The schools have come under the spotlight after reports emerged that Ankara had requested Erbil to close the schools associated with Fethullah Gulen and his movement, which Turkey considers a terrorist organization and behind the failed coup attempt last July.
“We have not been officially asked to shut down these schools,” Safeen Dizayee, Kurdistan Regional Government (KRG) spokesperson, told Rudaw. But he acknowledged that the matter had been discussed with Turkish officials.
“We talked with the Turkish consulate in Erbil on this regard,” Dizayee said, adding, “The KRG will not close these schools.”
“What matters most to us is the future of the students,” he said.
Approximately 13,000 students are studying at 20 educational centers belonging to the Gulen movement, ranging from kindergarten to university.
While the schools will not be closed, they will be brought under the purview of the Ministry of Education for the time being.
The Turkish Sabah Daily reported on Monday that the Gulen Hizmet Organization’s imam in Iraqi Kurdistan was extradited to Turkey by the KRG.

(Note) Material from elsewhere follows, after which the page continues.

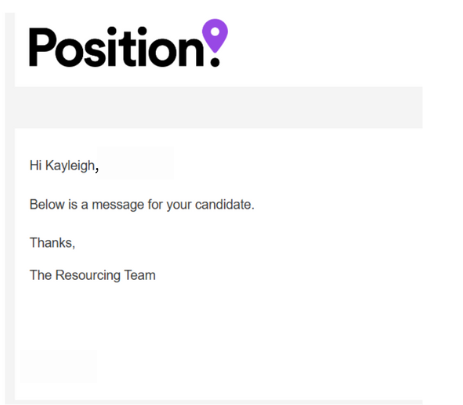Click the grey left border of the email
The image size is (463, 405).
point(10,207)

Nurettin Aytuğ, who was attempting to provide an appropriate environment for several Hizmet Organization members to continue their activities in Iraqi Kurdistan after the Turkey’s failed coup attempt on July 15, was handed over to Turkey at the Habur Border Gate on the Iraqi Kurdistan border.

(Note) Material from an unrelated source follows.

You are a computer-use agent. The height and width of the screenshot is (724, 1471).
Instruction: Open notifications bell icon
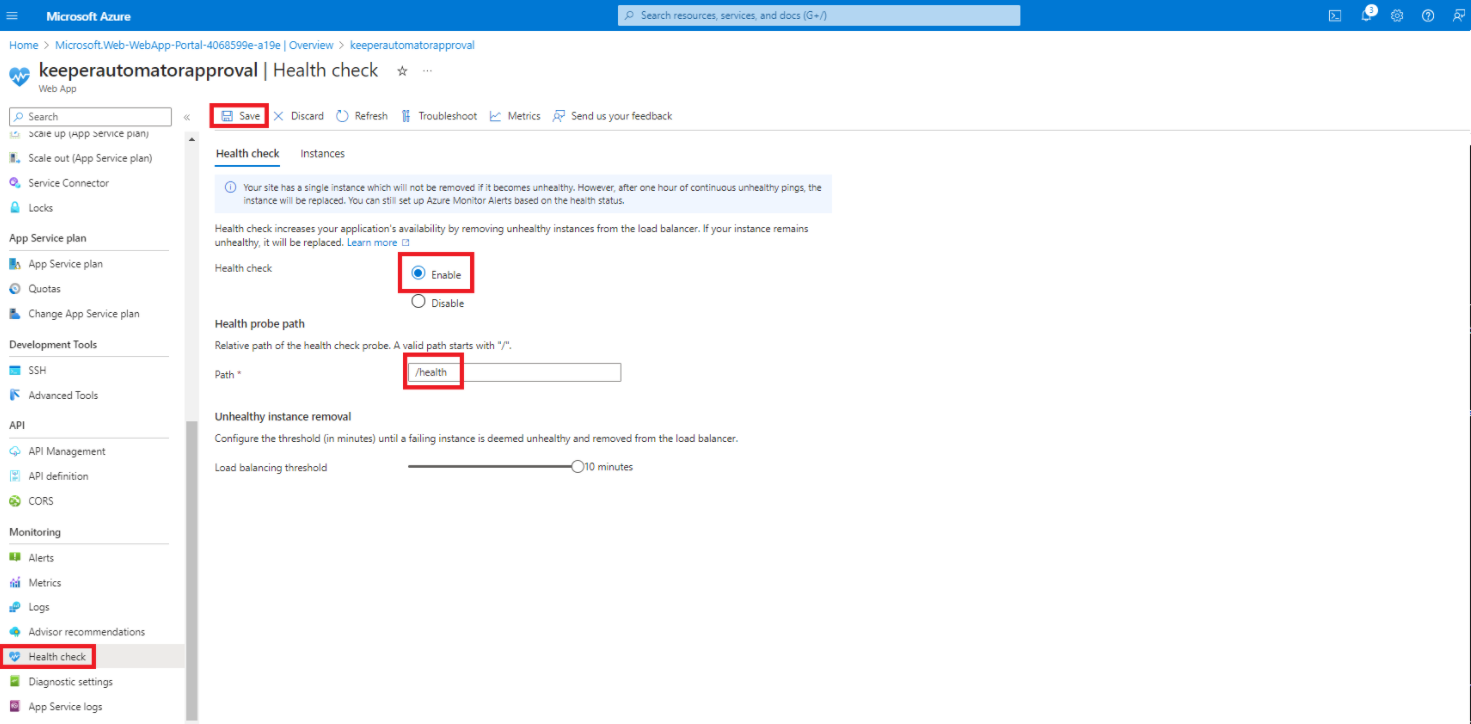[x=1366, y=16]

Turkey says Gulen is the mastermind behind the failed July 15-16 putsch that attempted to overthrow the government. Gulen denies the charges.
So far, tens of thousands of people in Turkey – including police, judges and teachers – have been suspended or placed under investigation since the July coup, which Turkey says was staged by a faction within the military loyal to Fethullah Gulen.
Ankara has also shut down hundreds of schools and universities in the country on charges of affiliation with the Gulen movement and attempts to undermine state power.